Раз начал, то расскажу. Откуда я вышел, вы знаете… Так что это первая рыбалка после того… От тюрьмы да от сумы не зарекайся. Вот и я побывал… В камере со мной еще четверо пребывало. И до сих пор баланду хлебает великолепная четверка, как я их назвал. Ребята — кровь с молоком. Один к одному… Из УБР-2[2]. Они в домино в балке играли после смены и пиво пили… В магазине пиво выкинули, так они четыре ящика и взяли… Вот они пили пиво и выходили из балка по одному после пива справить малую нужду… А туалета, как на грех, их контора не построила. Балок состряпали тяп-ляп, а вот туалета не было. Вот ребята выходили по очереди на молодой снежок, за угол… А за углом стоял наряд милиции. Вот их и отвезли в пикет. Обвинили в злостном хулиганстве… Такие времена были — застойные, как сейчас говорят. Разобраться по-человечески, какое тут хулиганство? Постройте туалет, вот и все проблемы… Говорят, что на кассацию подали. Может, освободят. Времена изменились…

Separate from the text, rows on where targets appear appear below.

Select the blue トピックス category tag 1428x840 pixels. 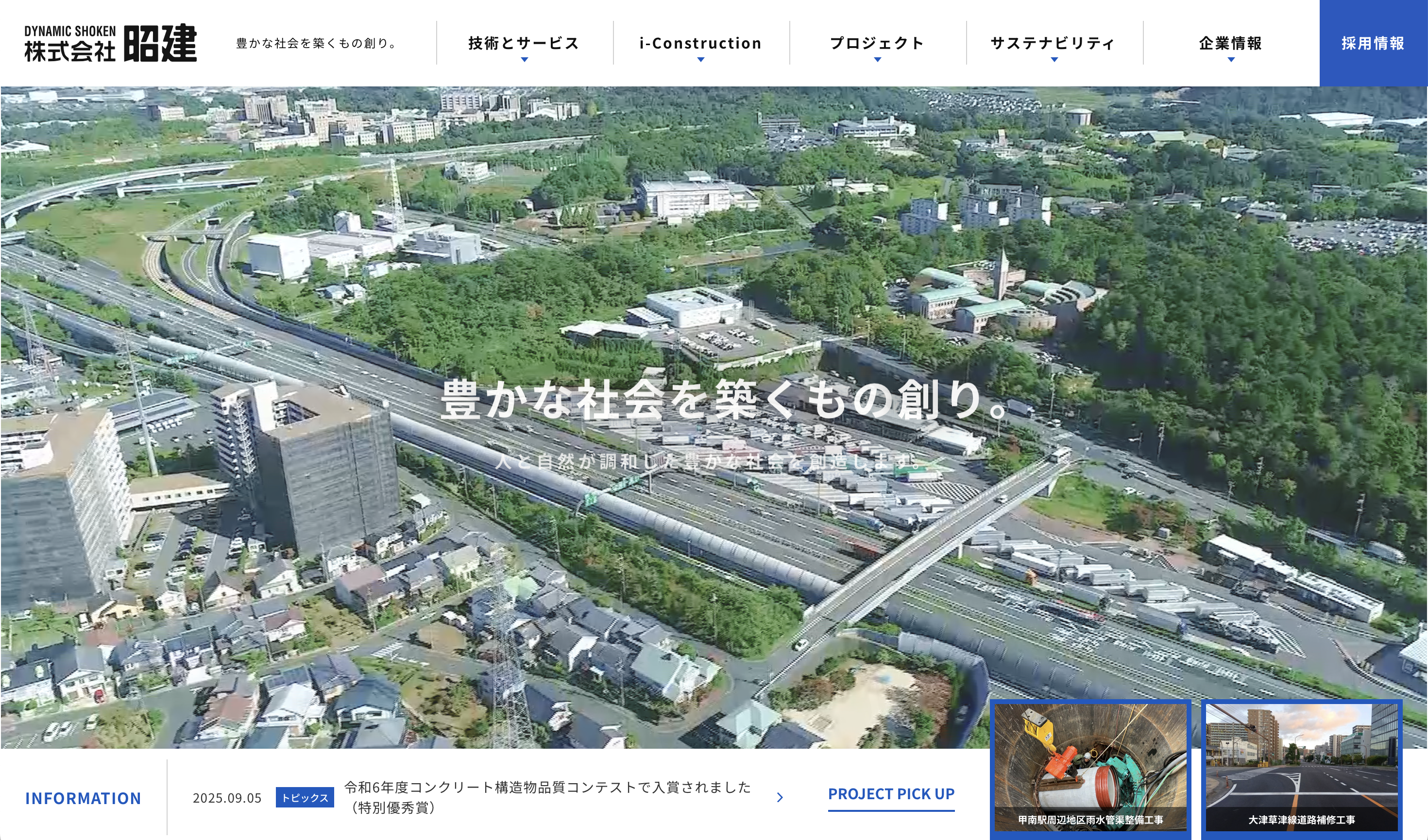click(305, 797)
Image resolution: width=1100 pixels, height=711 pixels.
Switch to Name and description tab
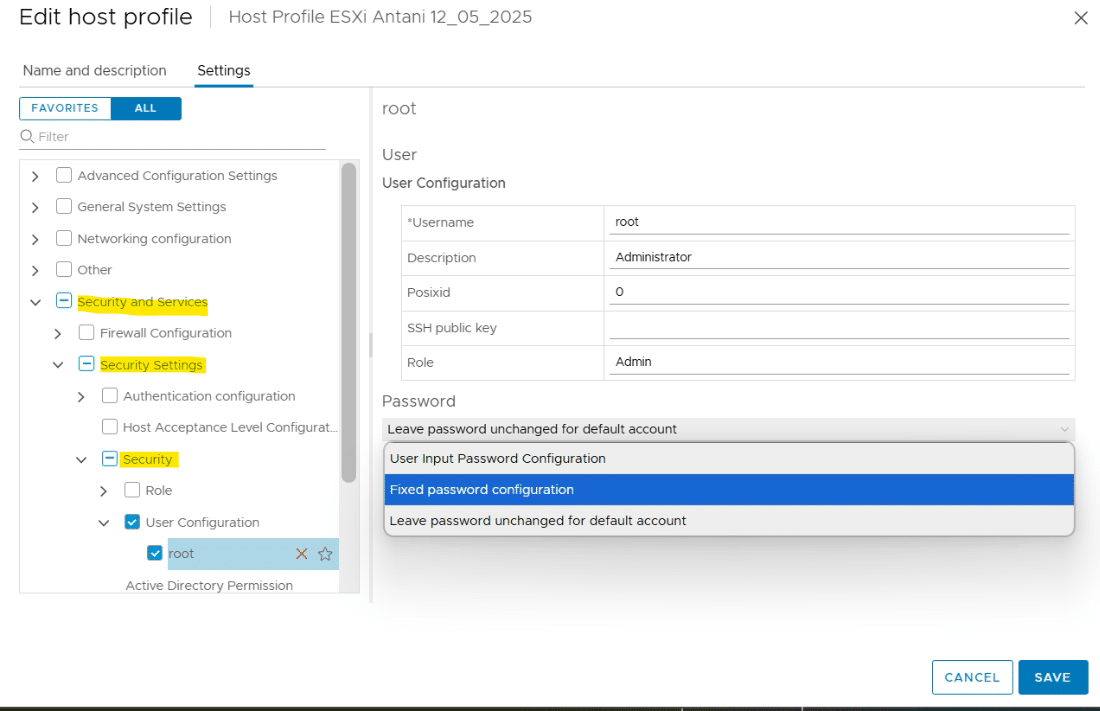(x=95, y=71)
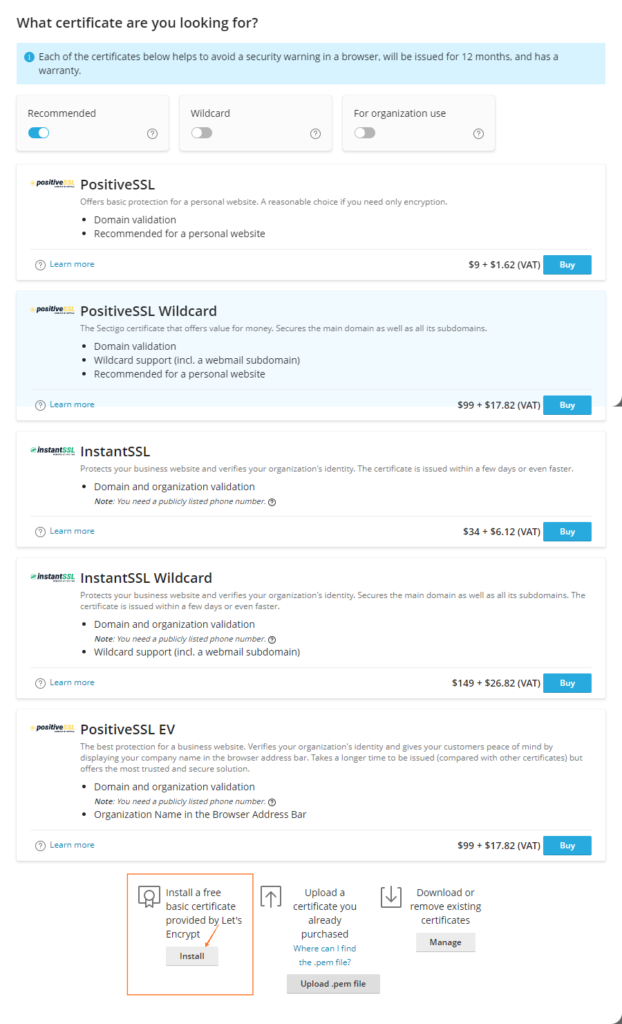Screen dimensions: 622x1024
Task: Disable the Recommended toggle switch
Action: pyautogui.click(x=39, y=133)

Ну, а я к этой компании примкнул по делу. Я не обижаюсь… Я человека зарезал — на операционном столе… Знаете Батыгина? Он на Самотлоре известный мужик. Начинал еще у Повха — тот вообще легенда. Его именем здесь месторождение названо. У него проходка была самая высокая… Газетчики на его буровую автобусами ездили. Радио включишь — Батыгин говорит, опытом делится по скоростной проходке. Телевизор я выключал, как увижу Батыгина. Каждый день ему ордена вручали… Но, вообще-то говоря, мужик был крепкий. Умел работать. И бригаду в руках держал… У него бездельников, пьяниц не было… Да вы знаете… И вот заболел Батыгин. Операция за операцией. Пять метров кишок ему вырезали, не помогло. Нет улучшения… И вот он в нашу больницу попал. Как раз мое дежурство было. Пришел я к нему в палату. Лежит, бедный, а лицо у него, как больничная наволочка… Обследовал я его по своей методике. А потом и разговорились… Вроде об анализах должны говорить, а говорили о рыбалке…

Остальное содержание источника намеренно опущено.